On Saturday, Feb. 13, the Seattle-based quintet Hey Marseilles visited the Cat’s Cradle in Carrboro, North Carolina.
The concert was part of their current tour to promote their new album, a self-titled LP which was officially released just a week before the concert.
The concert began regularly enough with each member stepping out onto the stage and assuming position with their respective instrument.
It seemed like a relatively lackluster entrance until, about a minute into the first song, Hey Marseilles displayed what sets their music apart from the rest.
Just before the chorus to the song “Crooked Lines” set in, bassist Samuel Anderson laid down his guitar and picked up a cello hidden just to the side of the stage.
Meanwhile, keyboardist Jacob Anderson grabbed his viola, and the two brothers began to play in earnest.
Throughout the rest of the night, there was a common theme of instrument switching on the fly.
At one point, the lead guitarist traded in his pick for a trumpet and stole the show in a fantastic way.
At other points, the Anderson brothers supplied heartbreakingly beautiful orchestral accompaniments to upbeat, indie-pop songs such as “My Heart” and “North And South.”
Each artist is multi-instrumental, leading to a kind of structured chaos that made the already impressive show that much more exciting.
After the first couple of songs, the band took a short break while lead singer and band frontman Matt Bishop asked the crowd how they felt about the newest album so far.
“We knew we were taking some risks. We definitely changed some things up, but we’re so excited to be here sharing this new music with you lovely people.”
It certainly is true that this album represents a change for the band.
They have been performing together for almost 10 years and made a lot of progress from the Seattle scene to the indie scene at a national scale.
However, for this album they wanted a new sound.
Previously known for their versatility, variety of instrumentation, and self-described “folkestra” sound that dominated their first two albums, the group wanted to make some changes to appeal to a wider audience with this latest release.
Having recorded their initial albums, “To Travels and Trunks” and “Lines We Trace” on their own in a Seattle home-turned-recording studio, this time the band decided that they wanted to change up their sound.
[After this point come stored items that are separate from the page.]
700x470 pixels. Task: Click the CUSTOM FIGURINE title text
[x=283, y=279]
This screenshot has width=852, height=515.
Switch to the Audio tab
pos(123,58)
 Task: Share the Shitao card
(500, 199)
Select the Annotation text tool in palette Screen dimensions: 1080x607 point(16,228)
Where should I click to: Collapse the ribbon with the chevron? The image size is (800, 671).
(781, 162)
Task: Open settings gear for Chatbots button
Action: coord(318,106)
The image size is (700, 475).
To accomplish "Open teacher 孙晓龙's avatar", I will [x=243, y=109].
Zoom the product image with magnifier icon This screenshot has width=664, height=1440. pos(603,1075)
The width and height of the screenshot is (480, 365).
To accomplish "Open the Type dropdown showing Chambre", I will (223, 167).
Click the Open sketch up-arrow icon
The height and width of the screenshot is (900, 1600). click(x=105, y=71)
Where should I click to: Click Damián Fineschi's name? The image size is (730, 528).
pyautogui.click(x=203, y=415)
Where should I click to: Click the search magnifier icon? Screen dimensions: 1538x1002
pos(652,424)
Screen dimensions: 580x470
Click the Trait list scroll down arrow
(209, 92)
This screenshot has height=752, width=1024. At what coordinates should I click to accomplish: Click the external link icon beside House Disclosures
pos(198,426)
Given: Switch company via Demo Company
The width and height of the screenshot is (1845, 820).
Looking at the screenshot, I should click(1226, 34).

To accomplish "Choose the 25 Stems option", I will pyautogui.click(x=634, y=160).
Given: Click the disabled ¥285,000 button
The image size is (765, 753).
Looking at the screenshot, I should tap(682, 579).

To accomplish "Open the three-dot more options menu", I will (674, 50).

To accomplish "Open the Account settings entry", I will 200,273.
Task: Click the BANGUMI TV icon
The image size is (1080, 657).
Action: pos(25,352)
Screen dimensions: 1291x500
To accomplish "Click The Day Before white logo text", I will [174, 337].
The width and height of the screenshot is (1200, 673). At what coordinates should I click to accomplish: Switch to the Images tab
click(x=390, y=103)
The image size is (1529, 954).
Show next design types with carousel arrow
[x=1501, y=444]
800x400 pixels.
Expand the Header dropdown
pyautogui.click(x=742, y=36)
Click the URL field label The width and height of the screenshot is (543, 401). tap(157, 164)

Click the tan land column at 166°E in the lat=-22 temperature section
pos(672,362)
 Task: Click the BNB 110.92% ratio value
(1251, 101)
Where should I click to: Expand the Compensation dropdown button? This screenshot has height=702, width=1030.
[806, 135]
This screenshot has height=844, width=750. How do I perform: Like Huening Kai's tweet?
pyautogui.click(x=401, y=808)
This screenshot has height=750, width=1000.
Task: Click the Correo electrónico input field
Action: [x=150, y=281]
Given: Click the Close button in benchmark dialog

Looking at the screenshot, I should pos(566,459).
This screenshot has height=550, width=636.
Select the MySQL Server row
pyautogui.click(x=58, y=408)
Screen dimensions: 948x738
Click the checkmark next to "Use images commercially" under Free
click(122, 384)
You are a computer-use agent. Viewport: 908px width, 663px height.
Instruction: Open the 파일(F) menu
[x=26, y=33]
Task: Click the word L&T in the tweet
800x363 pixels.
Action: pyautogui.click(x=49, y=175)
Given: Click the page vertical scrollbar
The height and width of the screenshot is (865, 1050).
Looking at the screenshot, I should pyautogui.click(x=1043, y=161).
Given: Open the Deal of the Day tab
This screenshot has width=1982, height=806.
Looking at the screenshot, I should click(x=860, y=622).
As put by band member Jacob Anderson in an earlier interview: “We really wanted to challenge ourselves by simplifying the songs and trying to make them still sound like us but making them sound like us in a way that would appeal to a lot of people … because three-minute accordion solos have a fairly niche market.”
Wanting to trade some of their sweeping orchestral arrangements for a more pop and listener-friendly style, the band partnered with Anthony Kilhoffer, a Grammy award winning hip-hop producer who helped create Kanye’s “Yeezus” and “808’s and Heartbreak.” The result of this collaboration: the newest LP does not feature any accordion nor three-minute-long instrumentals, but instead focuses on the strength of the band’s string section while introducing pop and hip-hop beats to supplement the sound.
This self-titled album serves as a sort of rebirth for the band.
Building upon years of experience and now armed with an incredible producer and a new sound, Hey Marseilles is excited for what the future holds.